Thu Sep 2 17:08:57 CEST 2010

2010/9/2 Håkan Mattsson <hm@REDACTED>:
> cupira <igorrs@REDACTED> wrote:
>> Hello.
>>
>> I've recently had a problem with a pool of servers running Mnesia.
>> The clients reach the pool through a load balancer and the tables
>> (most of which are disc_only_copies) are fragmented and replicated
>> throughout the servers. This means that Mnesia, on each server
>> handling a request, will usually need to contact other servers.
>
> This is a rather unfortunate setup that does not scale. In order to make
> this to scale, you would need to try to achieve that each request only
> should access local replicas.

By replicas, do you mean Mnesia clones? Since I'm using replication
also for data safety, I can't see a "local" scenario that would make
sense. Even if you have two nodes in the same server, each one writing
a clone to a different external storage, that would still be
non-ideal.

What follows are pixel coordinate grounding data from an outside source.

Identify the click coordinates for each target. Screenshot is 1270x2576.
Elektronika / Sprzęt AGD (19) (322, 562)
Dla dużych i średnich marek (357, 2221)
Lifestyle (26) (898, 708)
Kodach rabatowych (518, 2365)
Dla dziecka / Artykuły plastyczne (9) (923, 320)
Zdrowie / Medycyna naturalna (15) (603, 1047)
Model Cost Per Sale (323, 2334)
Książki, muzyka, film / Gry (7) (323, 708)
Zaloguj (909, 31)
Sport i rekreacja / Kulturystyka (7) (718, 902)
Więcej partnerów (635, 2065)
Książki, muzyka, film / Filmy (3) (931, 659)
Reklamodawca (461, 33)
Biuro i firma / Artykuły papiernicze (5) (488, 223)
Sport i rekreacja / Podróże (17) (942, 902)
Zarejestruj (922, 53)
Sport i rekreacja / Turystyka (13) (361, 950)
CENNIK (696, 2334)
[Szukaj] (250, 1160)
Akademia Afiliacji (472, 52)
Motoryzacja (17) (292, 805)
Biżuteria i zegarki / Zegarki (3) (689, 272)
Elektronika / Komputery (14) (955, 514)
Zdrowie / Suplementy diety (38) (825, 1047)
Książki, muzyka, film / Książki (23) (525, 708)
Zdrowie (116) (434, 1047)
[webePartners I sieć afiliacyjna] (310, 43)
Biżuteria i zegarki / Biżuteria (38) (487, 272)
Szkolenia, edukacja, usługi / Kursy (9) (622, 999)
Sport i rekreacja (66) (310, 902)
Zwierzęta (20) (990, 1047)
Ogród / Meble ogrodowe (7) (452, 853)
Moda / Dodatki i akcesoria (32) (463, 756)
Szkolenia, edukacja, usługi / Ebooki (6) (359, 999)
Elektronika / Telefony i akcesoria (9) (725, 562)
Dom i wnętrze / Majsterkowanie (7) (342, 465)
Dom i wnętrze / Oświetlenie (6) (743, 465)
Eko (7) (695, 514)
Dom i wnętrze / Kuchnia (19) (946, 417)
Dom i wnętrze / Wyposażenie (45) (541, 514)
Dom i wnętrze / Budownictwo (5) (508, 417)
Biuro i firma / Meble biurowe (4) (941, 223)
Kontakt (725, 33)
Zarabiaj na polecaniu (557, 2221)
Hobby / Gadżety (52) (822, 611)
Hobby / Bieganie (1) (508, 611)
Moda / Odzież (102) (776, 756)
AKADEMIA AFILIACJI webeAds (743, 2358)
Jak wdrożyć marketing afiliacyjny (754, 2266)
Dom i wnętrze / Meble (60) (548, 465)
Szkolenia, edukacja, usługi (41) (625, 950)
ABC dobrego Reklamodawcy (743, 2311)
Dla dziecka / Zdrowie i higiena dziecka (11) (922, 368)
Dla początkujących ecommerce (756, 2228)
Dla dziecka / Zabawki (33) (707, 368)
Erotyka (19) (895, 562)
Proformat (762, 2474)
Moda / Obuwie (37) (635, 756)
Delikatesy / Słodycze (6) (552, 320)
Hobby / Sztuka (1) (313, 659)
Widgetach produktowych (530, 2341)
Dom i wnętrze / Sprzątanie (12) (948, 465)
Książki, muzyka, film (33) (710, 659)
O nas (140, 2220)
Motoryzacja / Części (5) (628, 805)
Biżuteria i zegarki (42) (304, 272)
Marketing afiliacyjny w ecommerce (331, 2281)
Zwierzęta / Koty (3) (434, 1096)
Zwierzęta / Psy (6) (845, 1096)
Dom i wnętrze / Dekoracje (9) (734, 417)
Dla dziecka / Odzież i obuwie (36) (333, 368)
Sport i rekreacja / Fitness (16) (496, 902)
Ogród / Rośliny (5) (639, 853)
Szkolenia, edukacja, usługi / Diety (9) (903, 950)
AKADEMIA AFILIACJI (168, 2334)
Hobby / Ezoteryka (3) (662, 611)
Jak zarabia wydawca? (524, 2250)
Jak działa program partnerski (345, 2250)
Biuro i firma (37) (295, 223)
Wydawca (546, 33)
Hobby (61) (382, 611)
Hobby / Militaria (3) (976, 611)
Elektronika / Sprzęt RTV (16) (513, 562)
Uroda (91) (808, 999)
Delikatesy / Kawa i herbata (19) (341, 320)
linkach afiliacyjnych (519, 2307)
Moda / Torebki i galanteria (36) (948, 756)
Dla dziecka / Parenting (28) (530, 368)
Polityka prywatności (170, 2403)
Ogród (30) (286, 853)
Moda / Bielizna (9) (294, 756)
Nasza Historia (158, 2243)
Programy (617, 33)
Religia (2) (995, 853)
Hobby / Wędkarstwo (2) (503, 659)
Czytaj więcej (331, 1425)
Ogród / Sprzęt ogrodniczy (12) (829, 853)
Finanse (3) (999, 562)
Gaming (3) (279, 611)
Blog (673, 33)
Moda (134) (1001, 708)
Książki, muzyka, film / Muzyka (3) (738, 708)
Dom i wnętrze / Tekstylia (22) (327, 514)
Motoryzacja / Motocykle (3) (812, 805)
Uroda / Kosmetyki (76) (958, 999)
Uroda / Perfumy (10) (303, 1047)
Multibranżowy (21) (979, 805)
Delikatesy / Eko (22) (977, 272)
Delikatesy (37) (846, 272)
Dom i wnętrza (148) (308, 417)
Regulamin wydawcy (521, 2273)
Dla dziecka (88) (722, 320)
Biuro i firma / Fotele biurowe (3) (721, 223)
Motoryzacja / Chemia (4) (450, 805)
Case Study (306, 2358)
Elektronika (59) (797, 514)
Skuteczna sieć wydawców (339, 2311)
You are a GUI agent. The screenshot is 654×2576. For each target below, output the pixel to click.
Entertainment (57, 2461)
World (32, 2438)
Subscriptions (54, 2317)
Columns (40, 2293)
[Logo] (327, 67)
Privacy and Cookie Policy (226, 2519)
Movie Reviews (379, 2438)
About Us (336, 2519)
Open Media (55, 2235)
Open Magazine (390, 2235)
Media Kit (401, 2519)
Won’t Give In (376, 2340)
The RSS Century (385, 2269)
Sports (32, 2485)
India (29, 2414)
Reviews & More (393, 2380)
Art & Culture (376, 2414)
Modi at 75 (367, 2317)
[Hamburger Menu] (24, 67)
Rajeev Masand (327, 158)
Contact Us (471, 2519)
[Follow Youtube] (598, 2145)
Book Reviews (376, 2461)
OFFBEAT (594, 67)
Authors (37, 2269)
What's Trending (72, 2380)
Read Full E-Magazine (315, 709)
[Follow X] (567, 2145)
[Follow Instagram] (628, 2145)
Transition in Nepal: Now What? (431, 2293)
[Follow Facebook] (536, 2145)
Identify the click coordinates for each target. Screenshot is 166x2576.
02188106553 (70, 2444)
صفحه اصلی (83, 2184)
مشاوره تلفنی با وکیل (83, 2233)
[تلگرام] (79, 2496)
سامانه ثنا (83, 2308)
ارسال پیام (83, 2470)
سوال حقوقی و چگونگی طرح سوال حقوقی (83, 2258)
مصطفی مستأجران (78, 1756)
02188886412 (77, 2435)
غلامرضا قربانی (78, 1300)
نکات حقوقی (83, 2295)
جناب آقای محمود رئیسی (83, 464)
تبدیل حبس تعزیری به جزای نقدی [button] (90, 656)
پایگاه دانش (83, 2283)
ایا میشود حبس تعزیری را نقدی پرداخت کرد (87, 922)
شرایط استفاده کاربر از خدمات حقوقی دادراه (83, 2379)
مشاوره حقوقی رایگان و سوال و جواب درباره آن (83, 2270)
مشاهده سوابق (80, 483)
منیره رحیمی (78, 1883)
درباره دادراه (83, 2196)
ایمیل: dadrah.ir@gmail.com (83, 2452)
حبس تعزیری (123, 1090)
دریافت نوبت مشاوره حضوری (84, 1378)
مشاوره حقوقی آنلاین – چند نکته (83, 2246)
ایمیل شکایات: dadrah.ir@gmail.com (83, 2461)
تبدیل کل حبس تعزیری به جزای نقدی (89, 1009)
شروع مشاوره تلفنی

Besides, this scenario wouldn't be free of the problems of
cloning to two different machines, since one of the external storages
might still be overloaded some day.
That said... replication was not really the problem in the situation I
described, since the huge majority of the operations were dirty reads
(not writes).

If what you meant was actually fragments (not replicas), you would be
saying that I shouldn't run distributed activities through Mnesia (?).
Actually, I can avoid distributed activities for my simple dirty
reads: just check with Mnesia which nodes hold the data and then
contact one of them via RPC. I'm planning that, indeed. But if you
tell people they can't run distributed activities, Mnesia starts to
become less useful.

The third possibility is: you meant the clients should also reach
Mnesia by the exact server that holds all the necessary data. In this
scenario, Mnesia would be almost worthless, so I don't think you mean
that.

I'll post again today, to discuss some solutions.

Thanks.
Igor.

> Mnesia has a concept of foreign keys
> that can be used to co-allocate fragments from different tables.
>
>> The problem happened when the number of requests from the clients was
>> suddenly multiplied by 100 during some seconds. The kernel (system)
>> CPU time immediately reached the top on every server and the clients
>> began to timeout and later retry the failed requests (what worsened
>> the problem, of course).
>> From the logs in the servers, I noticed some dirty reads taking more
>> than 10 minutes to finish (way after the clients had given up on those
>> operations).
>>
>> My question is: how can I set a timeout for every Mnesia activity
>> (which may be distributed) and make sure that, after that time, no
>> operation related to that activity will be left hanging on any node?
>> By just killing the process that called mnesia:activity, am I
>> guaranteed to get that result?
>
> Mnesia has no such timeout. I would not recommend killing the Mnesia
> related processes, even if Mnesia is designed to cope with that. The core
> problem seems to be that your application does not scale. Killing processes
> in panic does not solve the real problem.
>
> /Håkan

-- 
"The secret of joy in work is contained in one word - excellence. To
know how to do something well is to enjoy it." - Pearl S. Buck.